Episode 51: AI Layoffs Go Explicit, Codex Goes Agentic, and Chips Eat $20B

· 11:19

Show Notes

Key Takeaways

  1. "AI productivity" is now a board-level lever for headcount — expect fewer, more senior builders who ship with copilots
  2. Agentic developer tools are becoming default — hire for AI leverage, evaluation discipline, and security awareness
  3. Inference-first infrastructure is being funded aggressively — performance, distributed systems, and hardware-aware ML roles spike
  4. Source aggressively from layoff pools (Snap, Disney) — top candidates disappear fast
  5. Run a third-party access audit for recruiting and developer tools — vendor tooling is a real attack surface

Funding Watch

Frequently Asked Questions

What does Snap's 16% cut and "65% AI-generated code" claim mean for hiring?
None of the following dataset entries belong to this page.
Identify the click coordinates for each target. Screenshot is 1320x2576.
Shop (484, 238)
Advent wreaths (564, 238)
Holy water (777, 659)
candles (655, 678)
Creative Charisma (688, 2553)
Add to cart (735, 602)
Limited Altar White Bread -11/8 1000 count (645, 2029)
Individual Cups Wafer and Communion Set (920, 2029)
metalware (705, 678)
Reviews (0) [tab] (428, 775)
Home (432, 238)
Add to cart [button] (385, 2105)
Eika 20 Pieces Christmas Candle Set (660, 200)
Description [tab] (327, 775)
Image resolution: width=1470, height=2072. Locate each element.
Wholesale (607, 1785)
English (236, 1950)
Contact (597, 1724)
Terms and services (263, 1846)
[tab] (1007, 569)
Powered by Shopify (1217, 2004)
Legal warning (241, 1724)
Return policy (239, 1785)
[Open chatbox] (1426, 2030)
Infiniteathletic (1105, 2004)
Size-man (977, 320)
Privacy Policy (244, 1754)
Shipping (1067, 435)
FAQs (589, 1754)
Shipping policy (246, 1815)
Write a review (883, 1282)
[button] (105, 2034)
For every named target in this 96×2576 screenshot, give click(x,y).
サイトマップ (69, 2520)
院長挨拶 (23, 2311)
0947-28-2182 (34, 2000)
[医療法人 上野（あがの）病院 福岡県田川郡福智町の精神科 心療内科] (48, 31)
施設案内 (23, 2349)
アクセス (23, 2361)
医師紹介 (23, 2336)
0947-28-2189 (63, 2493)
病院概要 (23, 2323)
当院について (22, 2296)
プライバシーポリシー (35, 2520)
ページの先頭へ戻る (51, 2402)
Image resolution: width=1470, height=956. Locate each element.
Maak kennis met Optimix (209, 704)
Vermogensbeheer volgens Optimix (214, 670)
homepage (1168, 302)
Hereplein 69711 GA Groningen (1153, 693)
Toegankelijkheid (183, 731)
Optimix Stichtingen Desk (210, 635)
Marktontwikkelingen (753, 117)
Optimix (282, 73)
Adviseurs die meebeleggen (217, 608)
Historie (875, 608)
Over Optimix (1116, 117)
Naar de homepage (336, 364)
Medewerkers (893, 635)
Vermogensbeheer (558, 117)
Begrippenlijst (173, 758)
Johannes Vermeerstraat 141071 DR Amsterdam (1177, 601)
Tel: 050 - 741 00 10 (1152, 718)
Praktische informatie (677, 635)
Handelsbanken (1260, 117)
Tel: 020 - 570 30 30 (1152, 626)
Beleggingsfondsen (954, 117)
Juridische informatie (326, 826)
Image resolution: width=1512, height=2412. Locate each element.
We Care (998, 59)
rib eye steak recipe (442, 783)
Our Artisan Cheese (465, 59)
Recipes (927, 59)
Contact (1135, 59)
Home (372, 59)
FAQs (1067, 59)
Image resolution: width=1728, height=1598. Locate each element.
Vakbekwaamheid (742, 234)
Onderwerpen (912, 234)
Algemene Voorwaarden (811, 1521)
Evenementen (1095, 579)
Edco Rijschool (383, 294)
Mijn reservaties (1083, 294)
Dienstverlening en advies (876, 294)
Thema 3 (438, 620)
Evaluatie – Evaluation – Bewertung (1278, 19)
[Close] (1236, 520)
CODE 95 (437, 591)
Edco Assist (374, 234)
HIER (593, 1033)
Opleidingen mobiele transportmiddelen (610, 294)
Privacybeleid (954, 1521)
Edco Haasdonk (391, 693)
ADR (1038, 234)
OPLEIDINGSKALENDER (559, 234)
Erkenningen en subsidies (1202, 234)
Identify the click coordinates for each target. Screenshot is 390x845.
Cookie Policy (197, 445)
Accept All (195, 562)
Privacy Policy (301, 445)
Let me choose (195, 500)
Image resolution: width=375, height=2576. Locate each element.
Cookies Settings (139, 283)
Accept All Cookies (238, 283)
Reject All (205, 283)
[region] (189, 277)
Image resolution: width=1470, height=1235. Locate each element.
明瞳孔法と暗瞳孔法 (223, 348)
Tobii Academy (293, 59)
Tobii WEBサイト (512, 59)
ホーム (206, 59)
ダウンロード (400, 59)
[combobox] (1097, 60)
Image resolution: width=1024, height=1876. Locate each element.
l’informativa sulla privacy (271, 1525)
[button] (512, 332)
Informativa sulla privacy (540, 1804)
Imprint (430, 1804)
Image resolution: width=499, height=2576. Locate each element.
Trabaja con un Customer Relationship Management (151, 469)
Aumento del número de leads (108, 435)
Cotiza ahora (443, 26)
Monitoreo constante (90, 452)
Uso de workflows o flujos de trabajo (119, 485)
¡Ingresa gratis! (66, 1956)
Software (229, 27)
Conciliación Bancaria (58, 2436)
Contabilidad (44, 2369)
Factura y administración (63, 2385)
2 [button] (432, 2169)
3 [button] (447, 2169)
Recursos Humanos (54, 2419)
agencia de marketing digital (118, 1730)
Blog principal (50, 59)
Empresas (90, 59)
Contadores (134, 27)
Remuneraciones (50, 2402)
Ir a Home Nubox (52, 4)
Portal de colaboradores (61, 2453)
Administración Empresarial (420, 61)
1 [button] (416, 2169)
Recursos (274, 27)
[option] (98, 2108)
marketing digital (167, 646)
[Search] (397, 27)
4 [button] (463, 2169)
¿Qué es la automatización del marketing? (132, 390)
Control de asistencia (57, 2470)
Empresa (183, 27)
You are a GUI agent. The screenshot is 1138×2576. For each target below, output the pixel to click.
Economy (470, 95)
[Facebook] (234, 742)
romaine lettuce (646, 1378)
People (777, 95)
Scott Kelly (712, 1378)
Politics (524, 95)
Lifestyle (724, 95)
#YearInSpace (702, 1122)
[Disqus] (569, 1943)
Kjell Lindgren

It signals AI productivity is now a board-level justification for headcount cuts. Expect hiring to bias toward fewer, more senior engineers who can ship safely with copilots and agents, plus platform and reliability roles that keep AI-assisted delivery stable.

How should I interview for "AI leverage"?

Add a 30-minute live station where the candidate uses their preferred AI tool on a small real task (bug triage, test plan, PR review, refactor). Score reasoning, validation discipline, security awareness, and output quality — not raw keystrokes.

Why is the OpenAI–Cerebras deal a hiring signal?

A $20B+ multi-year commitment plus a Cerebras IPO filing means inference-first infrastructure is being funded at scale. Expect hiring spikes in inference performance, cluster and systems engineering, and large-scale networking and observability.